** WORK ITEM **
The expected reply is all of the data, returned exactly.

** EXTRACTED ENTRIES **
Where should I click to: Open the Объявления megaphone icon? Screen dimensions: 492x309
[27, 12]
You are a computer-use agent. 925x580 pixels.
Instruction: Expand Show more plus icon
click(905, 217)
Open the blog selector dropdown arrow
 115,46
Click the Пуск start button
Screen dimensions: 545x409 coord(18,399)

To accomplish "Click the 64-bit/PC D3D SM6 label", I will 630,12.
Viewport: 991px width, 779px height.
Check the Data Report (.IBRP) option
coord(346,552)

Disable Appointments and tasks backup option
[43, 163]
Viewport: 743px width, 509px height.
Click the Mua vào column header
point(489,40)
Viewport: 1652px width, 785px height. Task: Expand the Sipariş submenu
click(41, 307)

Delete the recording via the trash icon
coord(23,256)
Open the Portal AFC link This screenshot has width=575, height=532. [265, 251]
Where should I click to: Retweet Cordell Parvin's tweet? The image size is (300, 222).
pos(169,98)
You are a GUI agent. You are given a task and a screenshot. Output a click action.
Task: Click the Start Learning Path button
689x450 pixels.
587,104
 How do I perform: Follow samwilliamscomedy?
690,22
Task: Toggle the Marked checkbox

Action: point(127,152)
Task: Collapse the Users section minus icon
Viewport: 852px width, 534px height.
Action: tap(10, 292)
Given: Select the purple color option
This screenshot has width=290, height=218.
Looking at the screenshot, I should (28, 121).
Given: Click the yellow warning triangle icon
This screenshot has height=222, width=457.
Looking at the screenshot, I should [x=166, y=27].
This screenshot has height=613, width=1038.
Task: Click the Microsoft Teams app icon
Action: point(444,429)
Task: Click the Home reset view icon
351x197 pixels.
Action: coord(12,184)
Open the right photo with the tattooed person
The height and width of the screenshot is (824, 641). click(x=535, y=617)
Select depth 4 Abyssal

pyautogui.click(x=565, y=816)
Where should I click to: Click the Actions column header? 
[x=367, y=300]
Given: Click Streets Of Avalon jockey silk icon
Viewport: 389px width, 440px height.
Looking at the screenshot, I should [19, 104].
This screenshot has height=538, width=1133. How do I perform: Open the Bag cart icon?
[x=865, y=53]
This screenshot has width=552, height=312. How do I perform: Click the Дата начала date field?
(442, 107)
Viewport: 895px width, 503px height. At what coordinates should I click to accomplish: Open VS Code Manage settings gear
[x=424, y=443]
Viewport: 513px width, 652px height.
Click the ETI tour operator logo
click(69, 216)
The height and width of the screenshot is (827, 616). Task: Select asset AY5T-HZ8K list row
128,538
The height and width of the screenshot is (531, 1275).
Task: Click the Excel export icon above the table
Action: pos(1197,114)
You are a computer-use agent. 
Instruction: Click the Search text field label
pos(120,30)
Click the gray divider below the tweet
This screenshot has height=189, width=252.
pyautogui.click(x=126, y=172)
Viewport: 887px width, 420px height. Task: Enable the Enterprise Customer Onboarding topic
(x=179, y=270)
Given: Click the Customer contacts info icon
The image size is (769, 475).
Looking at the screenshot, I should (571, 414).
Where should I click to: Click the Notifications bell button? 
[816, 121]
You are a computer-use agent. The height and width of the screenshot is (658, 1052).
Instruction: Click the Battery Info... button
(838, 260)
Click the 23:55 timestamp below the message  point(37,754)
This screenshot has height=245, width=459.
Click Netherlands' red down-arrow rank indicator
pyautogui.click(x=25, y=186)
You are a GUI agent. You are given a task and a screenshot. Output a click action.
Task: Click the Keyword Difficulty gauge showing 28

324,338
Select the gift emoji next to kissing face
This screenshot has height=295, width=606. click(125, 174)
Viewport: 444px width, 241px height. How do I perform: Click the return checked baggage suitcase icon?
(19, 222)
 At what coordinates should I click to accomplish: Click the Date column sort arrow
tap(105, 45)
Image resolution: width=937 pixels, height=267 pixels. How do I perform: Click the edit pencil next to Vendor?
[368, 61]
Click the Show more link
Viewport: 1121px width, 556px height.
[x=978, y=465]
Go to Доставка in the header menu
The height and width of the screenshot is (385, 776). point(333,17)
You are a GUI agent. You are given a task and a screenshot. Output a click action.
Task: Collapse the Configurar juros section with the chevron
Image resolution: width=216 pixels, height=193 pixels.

** OUTPUT OF THE EXERCISE **
Where should I click to: Open the Объявления megaphone icon? Screen dimensions: 492x309
[27, 12]
You are a computer-use agent. 925x580 pixels.
Instruction: Expand Show more plus icon
click(905, 217)
Open the blog selector dropdown arrow
 115,46
Click the Пуск start button
Screen dimensions: 545x409 coord(18,399)

To accomplish "Click the 64-bit/PC D3D SM6 label", I will 630,12.
Viewport: 991px width, 779px height.
Check the Data Report (.IBRP) option
coord(346,552)

Disable Appointments and tasks backup option
[43, 163]
Viewport: 743px width, 509px height.
Click the Mua vào column header
point(489,40)
Viewport: 1652px width, 785px height. Task: Expand the Sipariş submenu
click(41, 307)

Delete the recording via the trash icon
coord(23,256)
Open the Portal AFC link This screenshot has width=575, height=532. [265, 251]
Where should I click to: Retweet Cordell Parvin's tweet? The image size is (300, 222).
pos(169,98)
You are a GUI agent. You are given a task and a screenshot. Output a click action.
Task: Click the Start Learning Path button
689x450 pixels.
587,104
 How do I perform: Follow samwilliamscomedy?
690,22
Task: Toggle the Marked checkbox

Action: point(127,152)
Task: Collapse the Users section minus icon
Viewport: 852px width, 534px height.
Action: tap(10, 292)
Given: Select the purple color option
This screenshot has width=290, height=218.
Looking at the screenshot, I should (28, 121).
Given: Click the yellow warning triangle icon
This screenshot has height=222, width=457.
Looking at the screenshot, I should [x=166, y=27].
This screenshot has height=613, width=1038.
Task: Click the Microsoft Teams app icon
Action: point(444,429)
Task: Click the Home reset view icon
351x197 pixels.
Action: coord(12,184)
Open the right photo with the tattooed person
The height and width of the screenshot is (824, 641). click(x=535, y=617)
Select depth 4 Abyssal

pyautogui.click(x=565, y=816)
Where should I click to: Click the Actions column header? 
[x=367, y=300]
Given: Click Streets Of Avalon jockey silk icon
Viewport: 389px width, 440px height.
Looking at the screenshot, I should [19, 104].
This screenshot has height=538, width=1133. How do I perform: Open the Bag cart icon?
[x=865, y=53]
This screenshot has width=552, height=312. How do I perform: Click the Дата начала date field?
(442, 107)
Viewport: 895px width, 503px height. At what coordinates should I click to accomplish: Open VS Code Manage settings gear
[x=424, y=443]
Viewport: 513px width, 652px height.
Click the ETI tour operator logo
click(69, 216)
The height and width of the screenshot is (827, 616). Task: Select asset AY5T-HZ8K list row
128,538
The height and width of the screenshot is (531, 1275).
Task: Click the Excel export icon above the table
Action: pos(1197,114)
You are a computer-use agent. 
Instruction: Click the Search text field label
pos(120,30)
Click the gray divider below the tweet
This screenshot has height=189, width=252.
pyautogui.click(x=126, y=172)
Viewport: 887px width, 420px height. Task: Enable the Enterprise Customer Onboarding topic
(x=179, y=270)
Given: Click the Customer contacts info icon
The image size is (769, 475).
Looking at the screenshot, I should (571, 414).
Where should I click to: Click the Notifications bell button? 
[816, 121]
You are a computer-use agent. The height and width of the screenshot is (658, 1052).
Instruction: Click the Battery Info... button
(838, 260)
Click the 23:55 timestamp below the message  point(37,754)
This screenshot has height=245, width=459.
Click Netherlands' red down-arrow rank indicator
pyautogui.click(x=25, y=186)
You are a GUI agent. You are given a task and a screenshot. Output a click action.
Task: Click the Keyword Difficulty gauge showing 28

324,338
Select the gift emoji next to kissing face
This screenshot has height=295, width=606. click(125, 174)
Viewport: 444px width, 241px height. How do I perform: Click the return checked baggage suitcase icon?
(19, 222)
 At what coordinates should I click to accomplish: Click the Date column sort arrow
tap(105, 45)
Image resolution: width=937 pixels, height=267 pixels. How do I perform: Click the edit pencil next to Vendor?
[368, 61]
Click the Show more link
Viewport: 1121px width, 556px height.
[x=978, y=465]
Go to Доставка in the header menu
The height and width of the screenshot is (385, 776). point(333,17)
You are a GUI agent. You are given a task and a screenshot. Output a click action.
Task: Collapse the Configurar juros section with the chevron
Image resolution: width=216 pixels, height=193 pixels.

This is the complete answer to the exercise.